Laidlaw’s usual problem with funerals was complicated this time. Always unable to bear the reduction of the dead individual’s complexity to a paint-by-numbers icon, his method was to clench as hard as he could on the sense of the person he remembered, like a rag for his mind to chew on. But all he had of Tony Veitch were the image of that grotesquely barbecued body and a few fragments of his writings like crazy paving that led nowhere.

He wasn’t the only one who didn’t know what he was paying respect to. The minister seemed to be reading from the Book of Profound Platitudes. About as much as a stranger might have deduced about Tony Veitch was that he had eyes (‘a student not just of books but of life’s lessons’), a mouth (‘always anxious to discuss the world with his friends’) and that it had stopped breathing: ‘God took him to his bosom’ — some bosom, an embrace like kissing a shark.
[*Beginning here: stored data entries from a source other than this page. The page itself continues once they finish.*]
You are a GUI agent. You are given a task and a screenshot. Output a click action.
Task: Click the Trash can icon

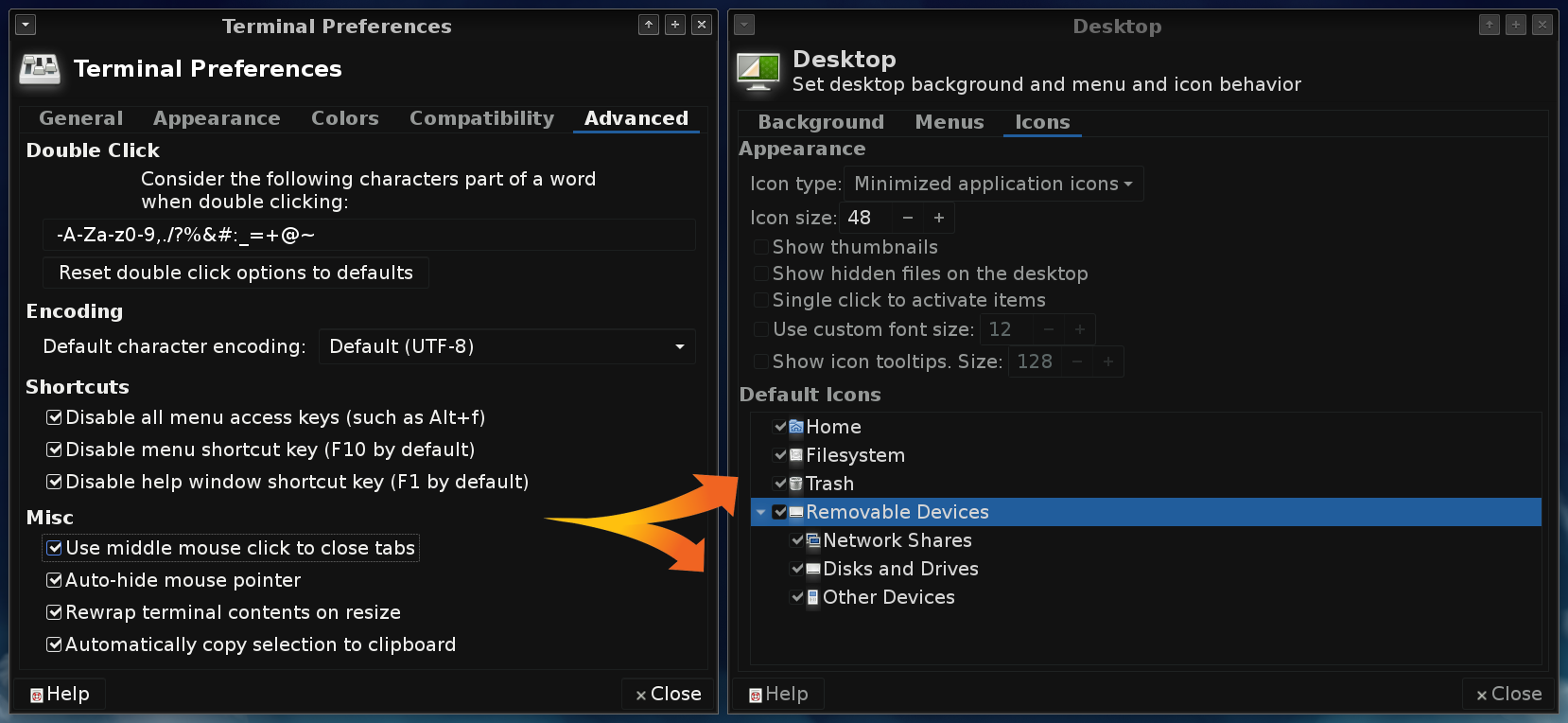coord(796,484)
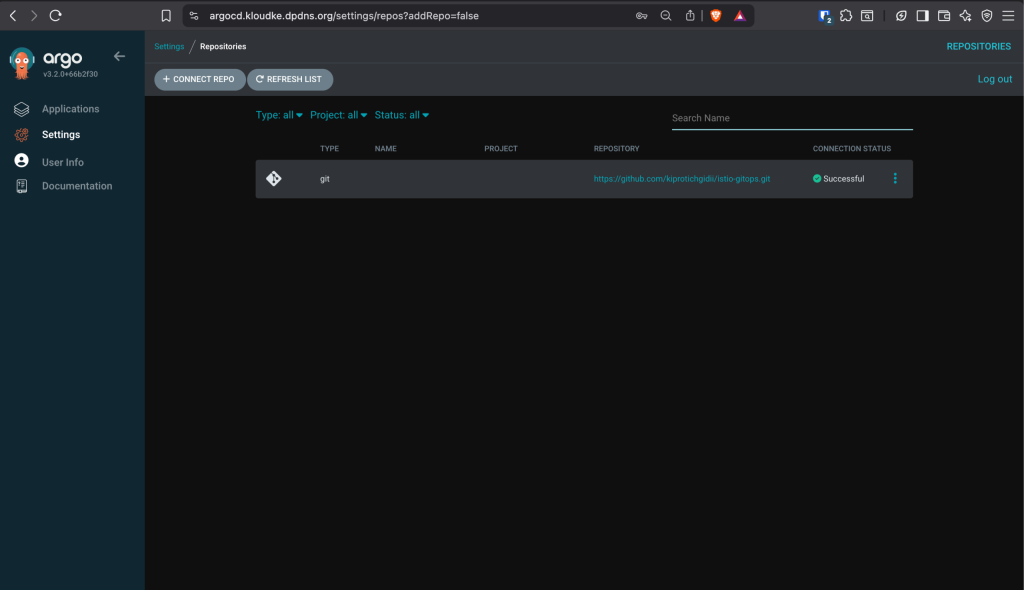The width and height of the screenshot is (1024, 590).
Task: Open the User Info sidebar icon
Action: (x=22, y=161)
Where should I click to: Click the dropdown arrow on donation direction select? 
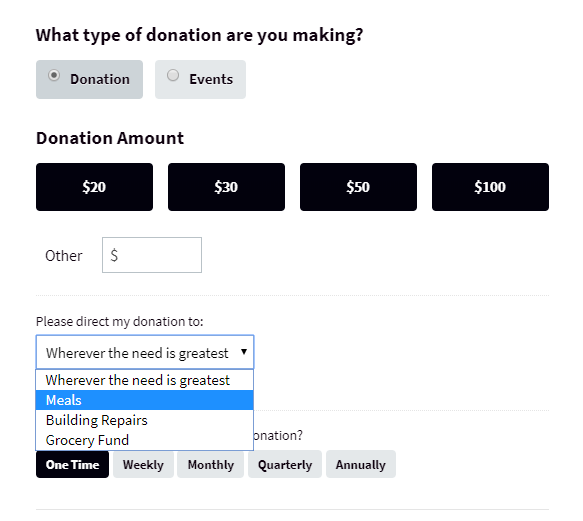pos(244,352)
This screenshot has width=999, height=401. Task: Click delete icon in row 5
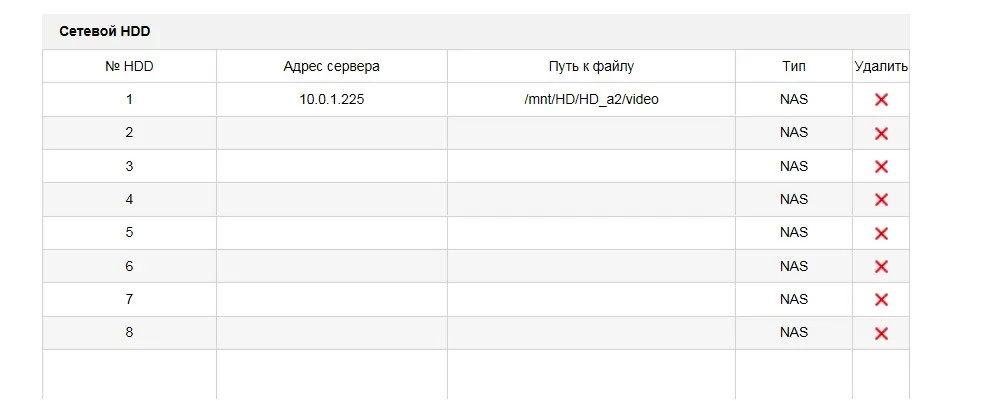[x=881, y=233]
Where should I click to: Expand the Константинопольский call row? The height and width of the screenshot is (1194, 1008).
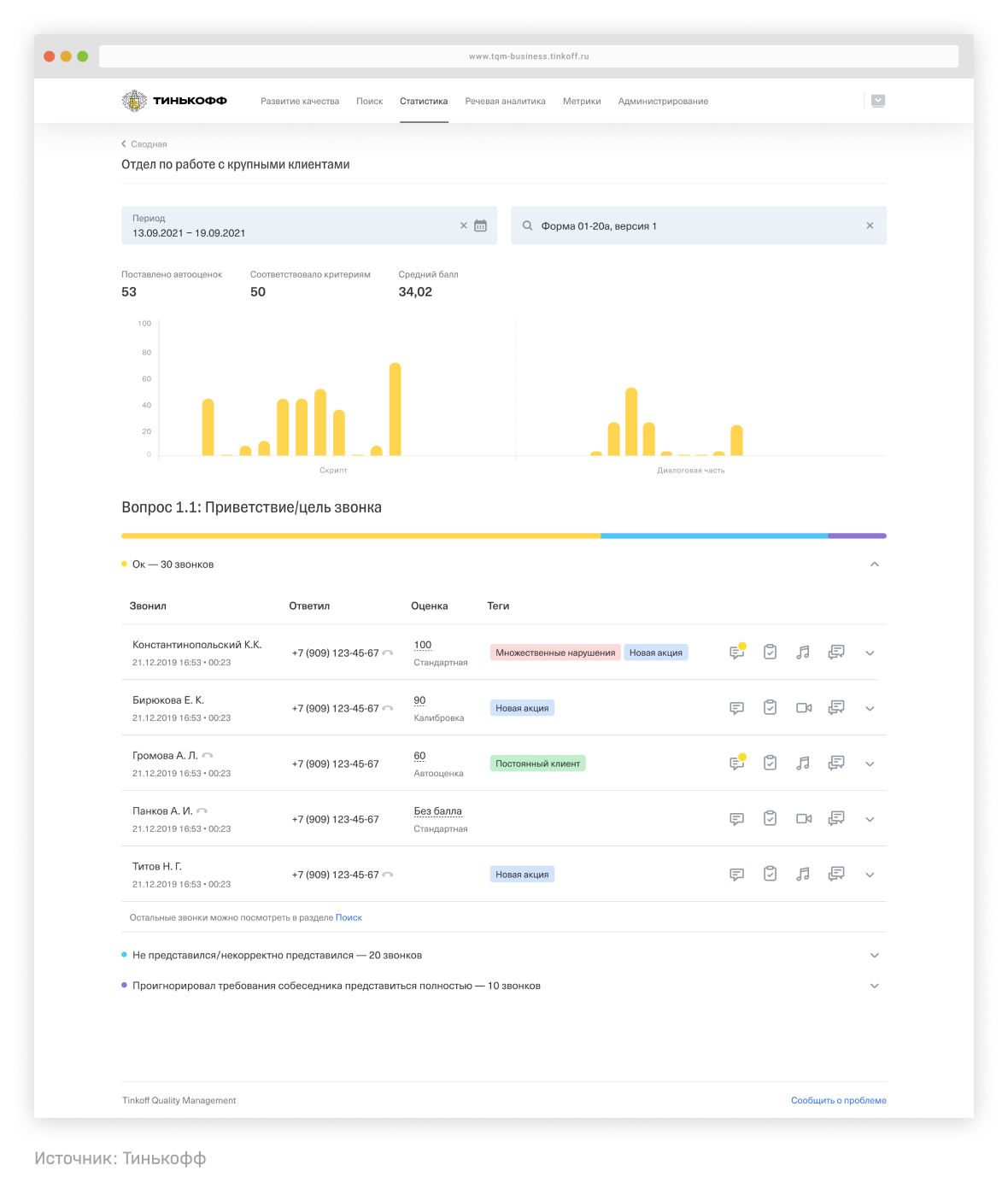(870, 653)
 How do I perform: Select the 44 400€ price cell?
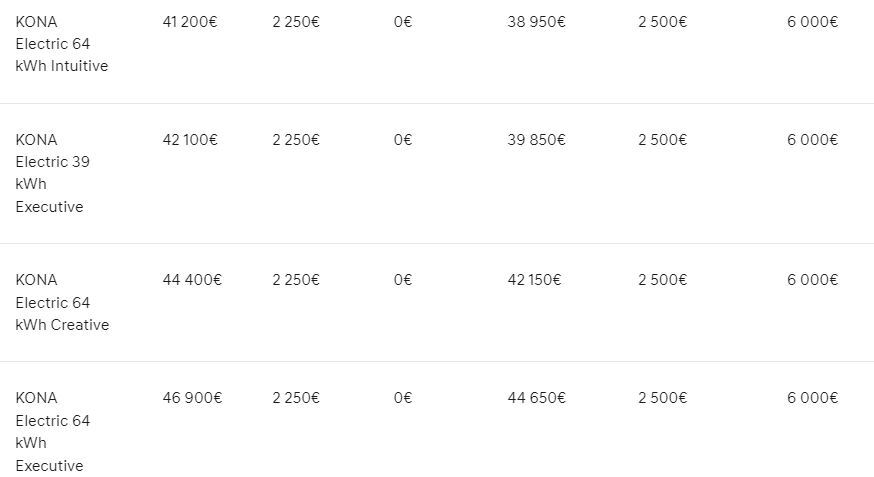192,280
Laidlaw sympathised with the minister. How do you say the unsayable, especially when you’re talking about someone you never knew to people most of whom probably don’t want to know? It made it tricky. Added to that, the ceremony he was trying to perform had its origins in something for which people were prepared to walk into the mouths of lions but which had since often been processed into spiritual Valium that reduced God to the role of a celestial chemist. Why blame the minister? People got the religion the honesty of their confrontation with death entitled them to.

Laidlaw compensated for the anonymity of the service by including Eck Adamson in the minister’s words as well as Tony. It wasn’t hard. Both of them could be seen as orphans of the same society, one disowned because he couldn’t pass the test of its ideals, the other because he took those ideals too seriously. Both their lives were not easily acceptable. Laidlaw felt the event not as an admission about someone’s life but as an attempted conspiracy against admitting it. What was going on in him and what was happening outside only converged at the end, when the frozen ritual thawed again into a painful humanity.

He was waiting near the end of the line that was filing past Milton Veitch. There was someone Laidlaw assumed was a family friend with him. Passing in front of Mr Veitch was a group of young people, presumably students who had known Tony. They were casually dressed but in subdued colours. Inconspicuous among them was Lynsey Farren.

As each shook hands with him, Mr Veitch was checking the faces as if he were looking for something. Whatever it was, he obviously wasn’t finding it. In the bewilderment that made an accident of his face the way weather can erode sculpture, Laidlaw recognised a kinship with Eck dying. He seemed looking for lost reassurance. He wouldn’t find it in the small, passing parade that must have been to him like a celebration of the fact that there comes a point in our lives when the world seems younger than we are and determined to unlearn what it has taught us.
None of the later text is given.